Işık Evlerde Hayatın Farklılığı

Biz hepimiz, mabetleşen bu ışık evlerin gölgesinde varolmanın, yaşamanın, ümitlenmenin, ölçülü bulunmanın ne demek olduğunu daha iyi anlar, kendimizce hayatı daha derinden kavrar ve varlığı daha farklı buluruz. Güya her gün onlara ulaşacağımız "âna" kadar birer kadavraymışız da, onlara ulaşınca, Kudret’ten İlâhî nefhalara ermiş gibi, dirilip başkalaşıp ötelere uyanıp ve birer manâ insanı haline geldiğimizi hissederiz. Sanki onların içinde geçirdiğimiz her dakika, sonsuz zamandan bir parçaymış gibi, rûhlarımızda ebediyet duygularını deşer ve gönüllerimize hayat üfler geçer; geçer de bu sihirli esintilerin, bu tılsımlı tesirlerin altında hayatı, daha bir başka hisseder ve daha bir başka yaşarız.

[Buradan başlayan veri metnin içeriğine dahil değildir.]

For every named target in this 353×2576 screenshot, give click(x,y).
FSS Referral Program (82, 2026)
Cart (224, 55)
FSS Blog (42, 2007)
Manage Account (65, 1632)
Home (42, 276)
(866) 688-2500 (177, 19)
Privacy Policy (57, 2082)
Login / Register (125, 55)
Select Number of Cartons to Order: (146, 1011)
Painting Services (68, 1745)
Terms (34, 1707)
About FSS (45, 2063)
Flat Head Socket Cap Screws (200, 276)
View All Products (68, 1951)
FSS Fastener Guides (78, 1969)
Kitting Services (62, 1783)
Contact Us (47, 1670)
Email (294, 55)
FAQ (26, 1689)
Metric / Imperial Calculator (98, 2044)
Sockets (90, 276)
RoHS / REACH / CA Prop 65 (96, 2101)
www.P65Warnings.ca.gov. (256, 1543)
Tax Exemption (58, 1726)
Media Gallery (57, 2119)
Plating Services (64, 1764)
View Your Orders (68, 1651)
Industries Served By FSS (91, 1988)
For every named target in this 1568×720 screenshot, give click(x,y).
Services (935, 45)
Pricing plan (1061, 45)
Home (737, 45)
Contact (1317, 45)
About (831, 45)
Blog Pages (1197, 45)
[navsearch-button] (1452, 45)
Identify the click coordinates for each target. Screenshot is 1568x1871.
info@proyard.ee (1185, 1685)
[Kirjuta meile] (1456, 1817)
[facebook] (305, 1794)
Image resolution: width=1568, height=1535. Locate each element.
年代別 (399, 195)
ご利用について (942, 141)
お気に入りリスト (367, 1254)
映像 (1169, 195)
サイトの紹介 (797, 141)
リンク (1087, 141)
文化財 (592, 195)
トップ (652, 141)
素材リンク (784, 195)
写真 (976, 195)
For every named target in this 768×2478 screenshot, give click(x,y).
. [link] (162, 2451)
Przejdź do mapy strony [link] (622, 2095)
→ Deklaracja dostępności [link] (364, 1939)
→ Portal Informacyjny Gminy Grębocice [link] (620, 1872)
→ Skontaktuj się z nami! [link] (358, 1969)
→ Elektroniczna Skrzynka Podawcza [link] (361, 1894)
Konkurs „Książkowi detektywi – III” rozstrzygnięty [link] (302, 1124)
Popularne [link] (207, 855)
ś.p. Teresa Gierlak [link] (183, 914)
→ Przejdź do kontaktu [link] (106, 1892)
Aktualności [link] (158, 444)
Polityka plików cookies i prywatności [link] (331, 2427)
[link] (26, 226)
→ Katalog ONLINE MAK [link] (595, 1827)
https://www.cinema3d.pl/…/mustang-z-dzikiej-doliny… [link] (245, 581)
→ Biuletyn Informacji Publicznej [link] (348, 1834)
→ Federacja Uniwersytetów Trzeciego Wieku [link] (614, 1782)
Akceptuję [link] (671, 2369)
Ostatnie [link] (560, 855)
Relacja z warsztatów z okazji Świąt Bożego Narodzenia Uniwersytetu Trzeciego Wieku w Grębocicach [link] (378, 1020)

Bizler, çok defa bu sihirli muhîtte, hazların en erişilmezine, itmi’nân ve sükûnun en baş döndürücülerine erer, her şeyi bir aşk ü şevk neşvesi içinde tanır, duyar ve kendi kendimize: "Yoksa bu yaşadığımız hayat cennet hayatı mı?" diye mırıldanırız.

Ben şahsen, ışık çağından bu yana, varlığını Cibrîl’in emniyetle açılıp-kapanan kanatları altında sürdüre gelmiş, bu nûrdan evlerde akıp duran zamanları, onların husûsî şîvesini her zaman kanımda ve âsâbımda hissetmişimdir.